Records from a dataset

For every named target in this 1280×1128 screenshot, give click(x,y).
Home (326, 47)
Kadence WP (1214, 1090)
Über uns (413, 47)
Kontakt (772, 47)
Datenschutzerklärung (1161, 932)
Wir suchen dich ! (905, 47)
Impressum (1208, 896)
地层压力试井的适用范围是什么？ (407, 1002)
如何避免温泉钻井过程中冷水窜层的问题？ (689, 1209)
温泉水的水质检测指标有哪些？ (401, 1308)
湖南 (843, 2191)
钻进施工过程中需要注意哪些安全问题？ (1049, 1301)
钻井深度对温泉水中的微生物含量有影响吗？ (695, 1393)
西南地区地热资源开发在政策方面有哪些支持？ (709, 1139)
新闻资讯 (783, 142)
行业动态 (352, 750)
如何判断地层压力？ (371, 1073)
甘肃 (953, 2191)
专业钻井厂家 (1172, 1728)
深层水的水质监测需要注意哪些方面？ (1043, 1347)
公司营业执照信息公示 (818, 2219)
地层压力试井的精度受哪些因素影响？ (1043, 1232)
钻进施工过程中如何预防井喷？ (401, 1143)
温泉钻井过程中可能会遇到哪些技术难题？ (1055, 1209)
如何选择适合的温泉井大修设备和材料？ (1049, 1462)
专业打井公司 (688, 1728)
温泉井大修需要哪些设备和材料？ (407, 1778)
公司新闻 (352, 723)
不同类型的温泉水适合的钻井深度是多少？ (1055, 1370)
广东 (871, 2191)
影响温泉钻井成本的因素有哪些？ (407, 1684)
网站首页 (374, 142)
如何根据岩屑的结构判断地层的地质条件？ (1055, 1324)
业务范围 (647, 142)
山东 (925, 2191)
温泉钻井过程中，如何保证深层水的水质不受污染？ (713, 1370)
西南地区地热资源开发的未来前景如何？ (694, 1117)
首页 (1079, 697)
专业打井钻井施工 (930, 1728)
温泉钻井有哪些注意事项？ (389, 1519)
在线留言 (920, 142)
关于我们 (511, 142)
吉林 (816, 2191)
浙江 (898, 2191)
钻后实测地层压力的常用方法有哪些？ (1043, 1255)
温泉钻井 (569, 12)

• REQUIREMENT:
The data should be written out again in full, exactly as it stands.

• TASK ANSWER:
For every named target in this 1280×1128 screenshot, give click(x,y).
Home (326, 47)
Kadence WP (1214, 1090)
Über uns (413, 47)
Kontakt (772, 47)
Datenschutzerklärung (1161, 932)
Wir suchen dich ! (905, 47)
Impressum (1208, 896)
地层压力试井的适用范围是什么？ (407, 1002)
如何避免温泉钻井过程中冷水窜层的问题？ (689, 1209)
温泉水的水质检测指标有哪些？ (401, 1308)
湖南 (843, 2191)
钻进施工过程中需要注意哪些安全问题？ (1049, 1301)
钻井深度对温泉水中的微生物含量有影响吗？ (695, 1393)
西南地区地热资源开发在政策方面有哪些支持？ (709, 1139)
新闻资讯 (783, 142)
行业动态 (352, 750)
如何判断地层压力？ (371, 1073)
甘肃 (953, 2191)
专业钻井厂家 (1172, 1728)
深层水的水质监测需要注意哪些方面？ (1043, 1347)
公司营业执照信息公示 (818, 2219)
地层压力试井的精度受哪些因素影响？ (1043, 1232)
钻进施工过程中如何预防井喷？ (401, 1143)
温泉钻井过程中可能会遇到哪些技术难题？ (1055, 1209)
如何选择适合的温泉井大修设备和材料？ (1049, 1462)
专业打井公司 (688, 1728)
温泉井大修需要哪些设备和材料？ (407, 1778)
公司新闻 (352, 723)
不同类型的温泉水适合的钻井深度是多少？ (1055, 1370)
广东 (871, 2191)
影响温泉钻井成本的因素有哪些？ (407, 1684)
网站首页 (374, 142)
如何根据岩屑的结构判断地层的地质条件？ (1055, 1324)
业务范围 (647, 142)
山东 (925, 2191)
温泉钻井过程中，如何保证深层水的水质不受污染？ (713, 1370)
西南地区地热资源开发的未来前景如何？ (694, 1117)
首页 (1079, 697)
专业打井钻井施工 (930, 1728)
温泉钻井有哪些注意事项？ (389, 1519)
在线留言 (920, 142)
关于我们 (511, 142)
吉林 (816, 2191)
浙江 (898, 2191)
钻后实测地层压力的常用方法有哪些？ (1043, 1255)
温泉钻井 (569, 12)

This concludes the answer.